India should act responsibly when it enters the pulses market. It could have done better than to announce that it intends to create a ‘buffer stock’ in pulses. This can heat up markets. The Centre should not just streamline tendering through its agencies, but also retreat from the process and refrain from imposing arbitrary stocking limits on private trade. A messy trading system does not send the right price signals to growers. A tur grower braves poor yield (say, 0.5-0.6 tonnes per hectare, about a third of the yield of pulses in China and Canada), a six-month waiting period and vagaries of the weather only to find, thanks to a sudden market intervention, that the price is way below what he expected. Export curbs deny him the benefit of a favourable international price. Surely, there are better ways to reconcile producer and consumer interest.

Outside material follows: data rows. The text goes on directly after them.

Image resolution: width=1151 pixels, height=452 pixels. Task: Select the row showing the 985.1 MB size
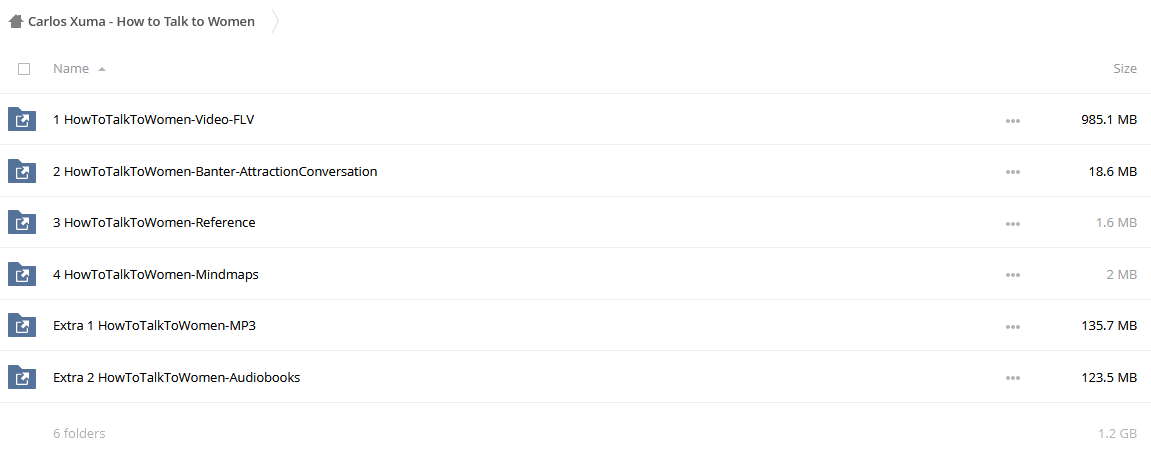pyautogui.click(x=576, y=120)
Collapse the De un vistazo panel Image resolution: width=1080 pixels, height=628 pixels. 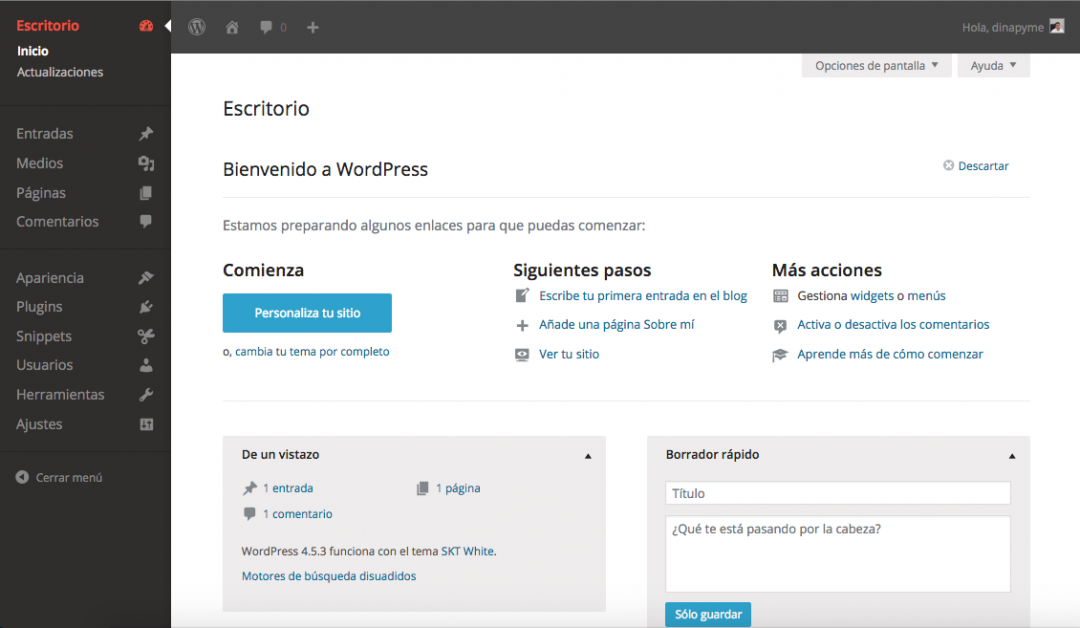pos(588,455)
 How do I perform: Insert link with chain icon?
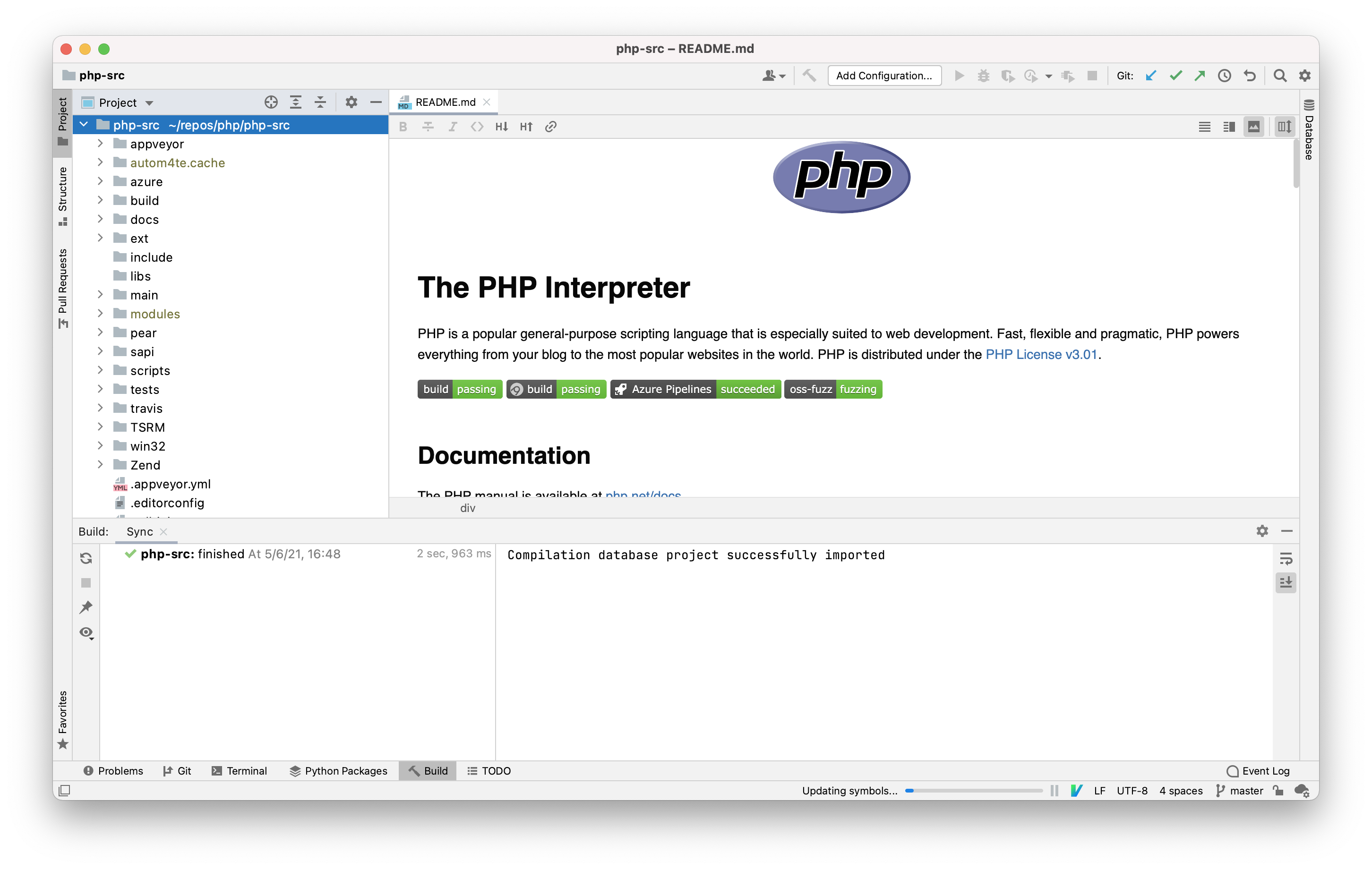pyautogui.click(x=550, y=127)
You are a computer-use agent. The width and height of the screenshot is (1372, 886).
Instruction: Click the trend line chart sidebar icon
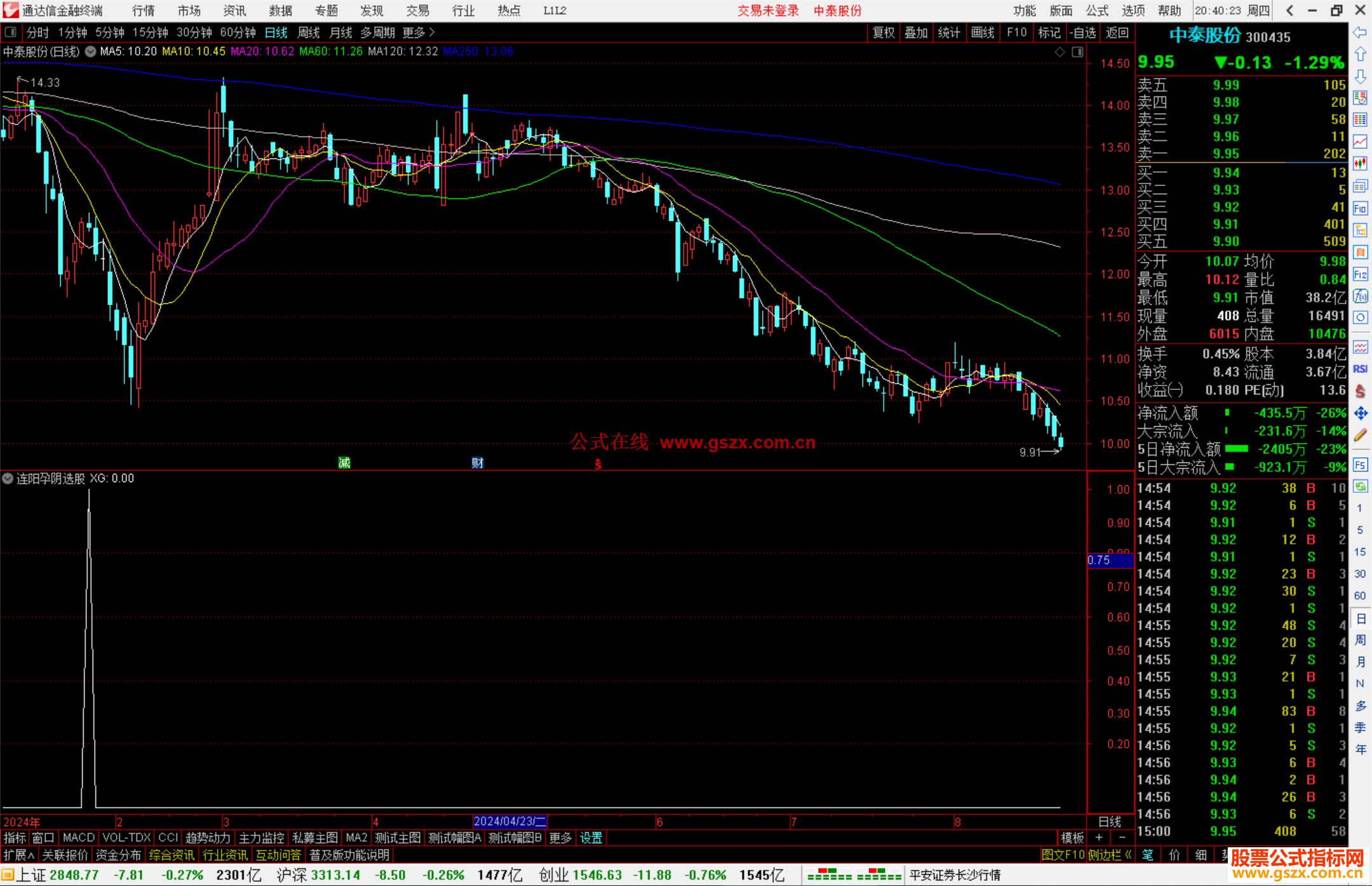[x=1360, y=142]
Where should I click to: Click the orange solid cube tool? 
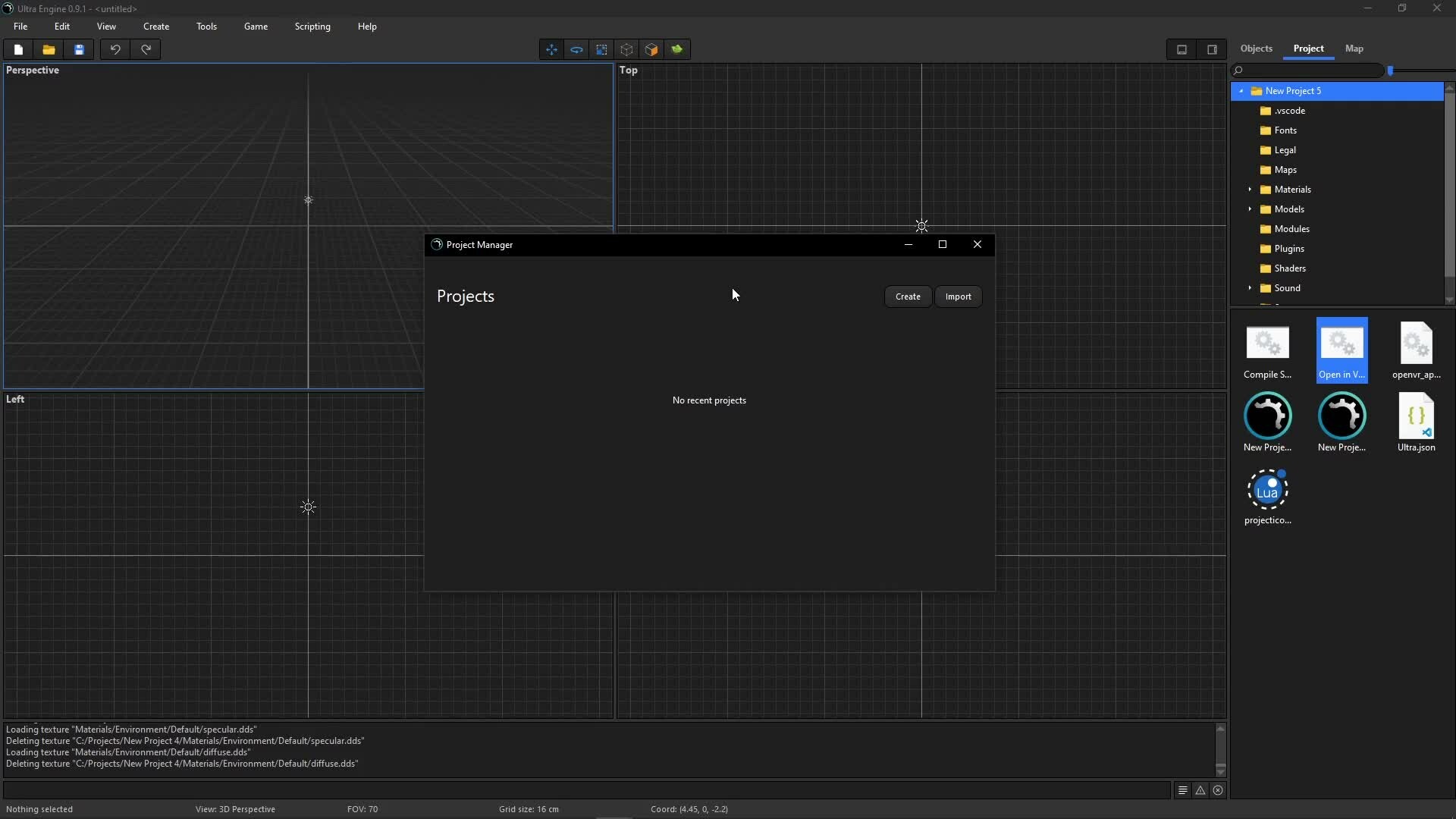pos(651,50)
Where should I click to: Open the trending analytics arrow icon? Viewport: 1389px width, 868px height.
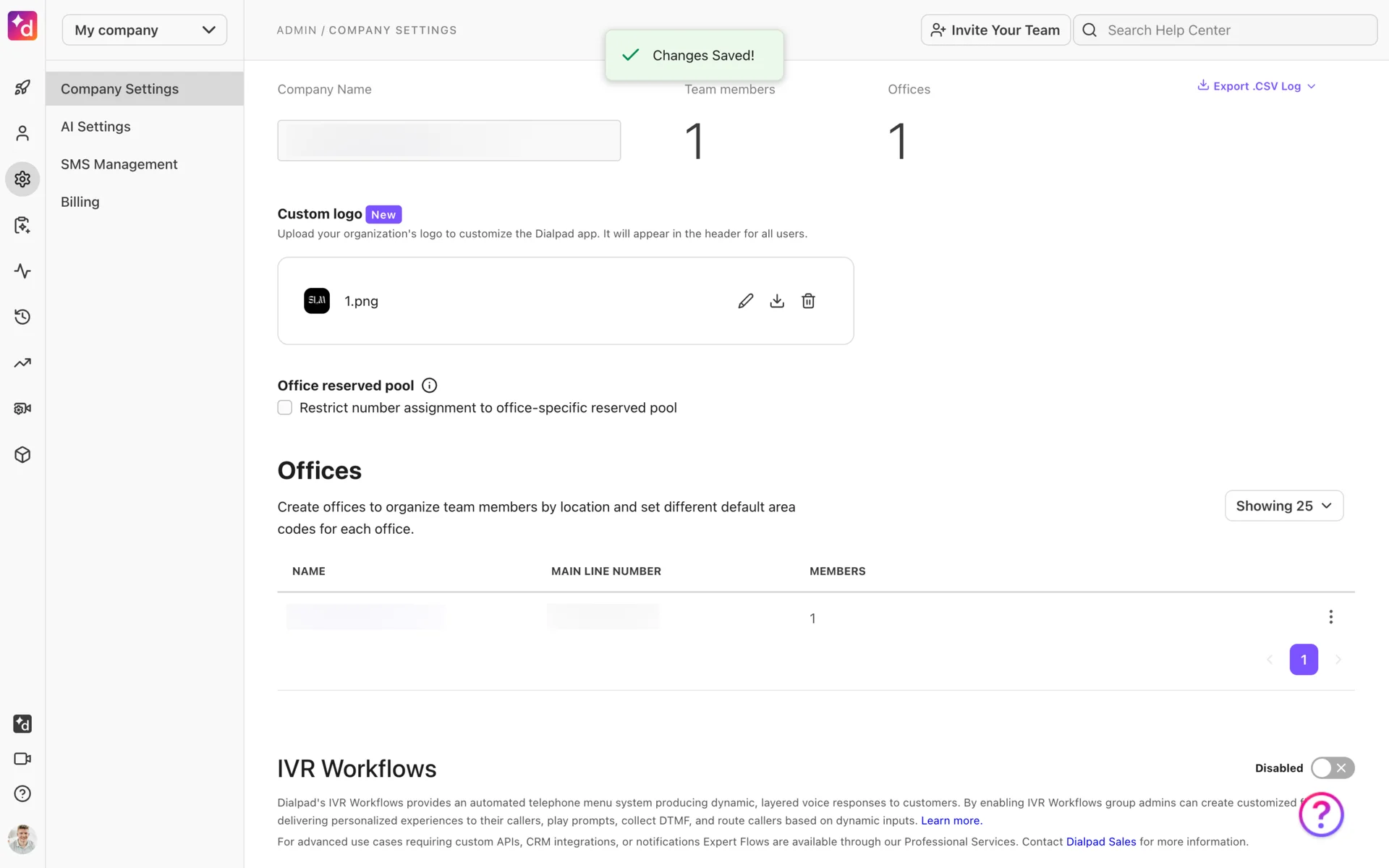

Pulses will remain the unpreferred option for growers until there is a breakthrough in the form of short-duration and high-yielding varieties. Research must be directed to this end. Current prices — international or domestic support — do not always compensate for the shortfall in yield compared to wheat and rice. A procurement-irrigation system that favours wheat, rice and sugarcane has done a disservice to pulses, which have been relegated to the dryland regions. A liberalised trade environment along with distribution and processing reforms that maximise gains to the producer and the consumer can make a difference. Growers, a scattered community like milk producers, can be organised into cooperatives. There are more worthy areas of policy intervention than merely focusing on trade.